Reproduce verbatim the lines of the material, beginning with the line that contains "Where should I click to: Click" and continuing through the last line of the material.

>> Start Dataset extract

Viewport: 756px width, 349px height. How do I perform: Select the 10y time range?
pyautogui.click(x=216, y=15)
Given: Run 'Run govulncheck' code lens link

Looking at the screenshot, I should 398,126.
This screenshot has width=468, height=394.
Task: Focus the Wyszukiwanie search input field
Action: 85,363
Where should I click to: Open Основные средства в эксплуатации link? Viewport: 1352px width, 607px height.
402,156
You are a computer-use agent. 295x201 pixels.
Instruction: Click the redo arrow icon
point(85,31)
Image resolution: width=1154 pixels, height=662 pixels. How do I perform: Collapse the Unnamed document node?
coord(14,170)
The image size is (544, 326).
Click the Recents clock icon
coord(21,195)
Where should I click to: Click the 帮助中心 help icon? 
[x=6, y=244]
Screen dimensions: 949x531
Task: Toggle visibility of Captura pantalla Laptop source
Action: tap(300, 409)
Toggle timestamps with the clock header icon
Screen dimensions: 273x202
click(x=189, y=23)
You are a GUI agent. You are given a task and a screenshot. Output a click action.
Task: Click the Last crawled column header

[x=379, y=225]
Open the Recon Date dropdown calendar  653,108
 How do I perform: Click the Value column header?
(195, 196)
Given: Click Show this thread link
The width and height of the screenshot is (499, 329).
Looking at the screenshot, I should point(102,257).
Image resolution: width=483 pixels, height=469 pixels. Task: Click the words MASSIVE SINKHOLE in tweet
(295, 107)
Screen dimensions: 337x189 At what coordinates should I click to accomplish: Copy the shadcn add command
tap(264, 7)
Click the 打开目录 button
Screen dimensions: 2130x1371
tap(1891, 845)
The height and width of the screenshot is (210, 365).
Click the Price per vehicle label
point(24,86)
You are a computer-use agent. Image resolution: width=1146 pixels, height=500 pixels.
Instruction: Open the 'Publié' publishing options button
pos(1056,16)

>> End Dataset extract

• [Exercise output]:
Where should I click to: Click the 帮助中心 help icon? 
[x=6, y=244]
Screen dimensions: 949x531
Task: Toggle visibility of Captura pantalla Laptop source
Action: tap(300, 409)
Toggle timestamps with the clock header icon
Screen dimensions: 273x202
click(x=189, y=23)
You are a GUI agent. You are given a task and a screenshot. Output a click action.
Task: Click the Last crawled column header

[x=379, y=225]
Open the Recon Date dropdown calendar  653,108
 How do I perform: Click the Value column header?
(195, 196)
Given: Click Show this thread link
The width and height of the screenshot is (499, 329).
Looking at the screenshot, I should point(102,257).
Image resolution: width=483 pixels, height=469 pixels. Task: Click the words MASSIVE SINKHOLE in tweet
(295, 107)
Screen dimensions: 337x189 At what coordinates should I click to accomplish: Copy the shadcn add command
tap(264, 7)
Click the 打开目录 button
Screen dimensions: 2130x1371
tap(1891, 845)
The height and width of the screenshot is (210, 365).
Click the Price per vehicle label
point(24,86)
You are a computer-use agent. Image resolution: width=1146 pixels, height=500 pixels.
Instruction: Open the 'Publié' publishing options button
pos(1056,16)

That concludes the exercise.